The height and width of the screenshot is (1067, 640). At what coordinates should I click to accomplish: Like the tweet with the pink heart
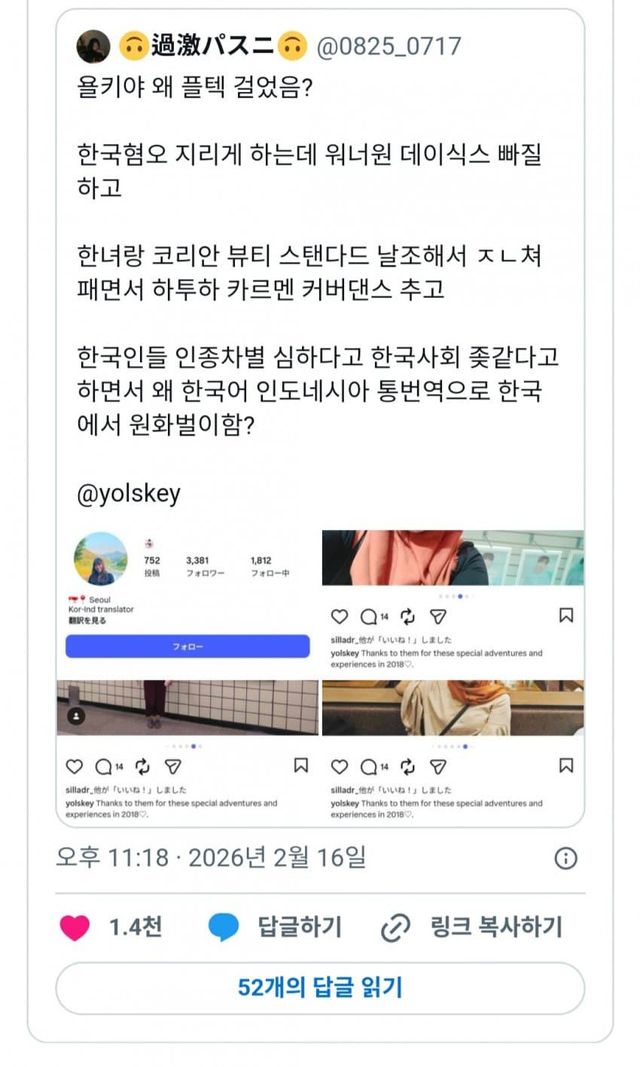pyautogui.click(x=75, y=928)
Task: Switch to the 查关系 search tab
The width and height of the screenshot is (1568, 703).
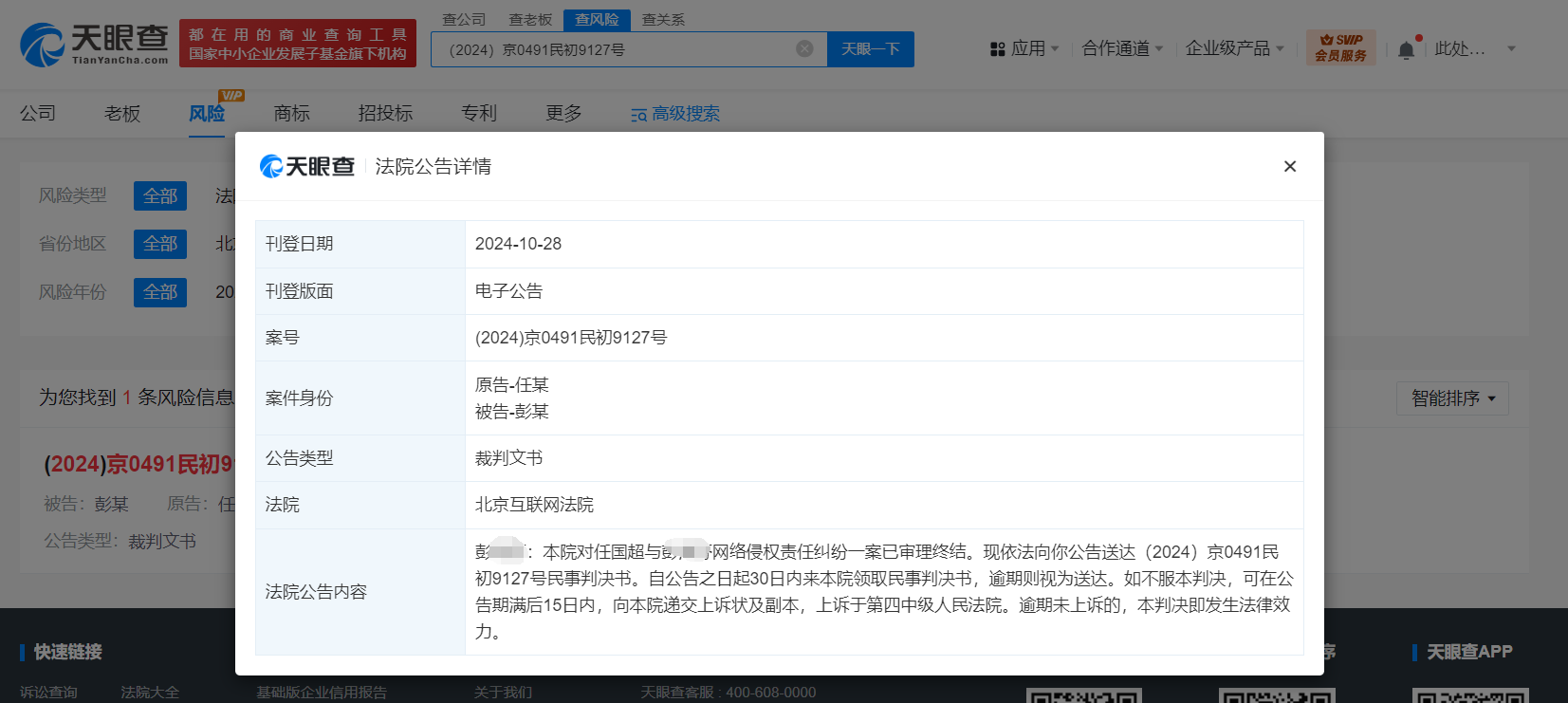Action: [x=663, y=19]
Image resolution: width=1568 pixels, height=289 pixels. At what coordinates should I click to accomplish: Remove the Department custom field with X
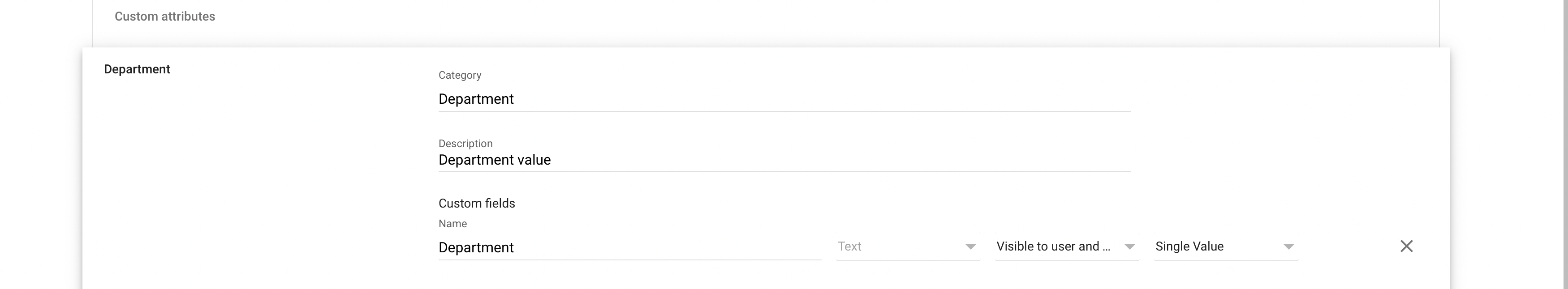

--- --- ---

#### [Goal of the exercise]
Copy the data word for word, starting at its first line and stopping after the line that contains "Action: [x=663, y=19]". Leave the pictures out of your copy.

#### [Correct output]
The height and width of the screenshot is (1067, 640). At what coordinates should I click to accomplish: Like the tweet with the pink heart
pyautogui.click(x=75, y=928)
Task: Switch to the 查关系 search tab
The width and height of the screenshot is (1568, 703).
Action: [x=663, y=19]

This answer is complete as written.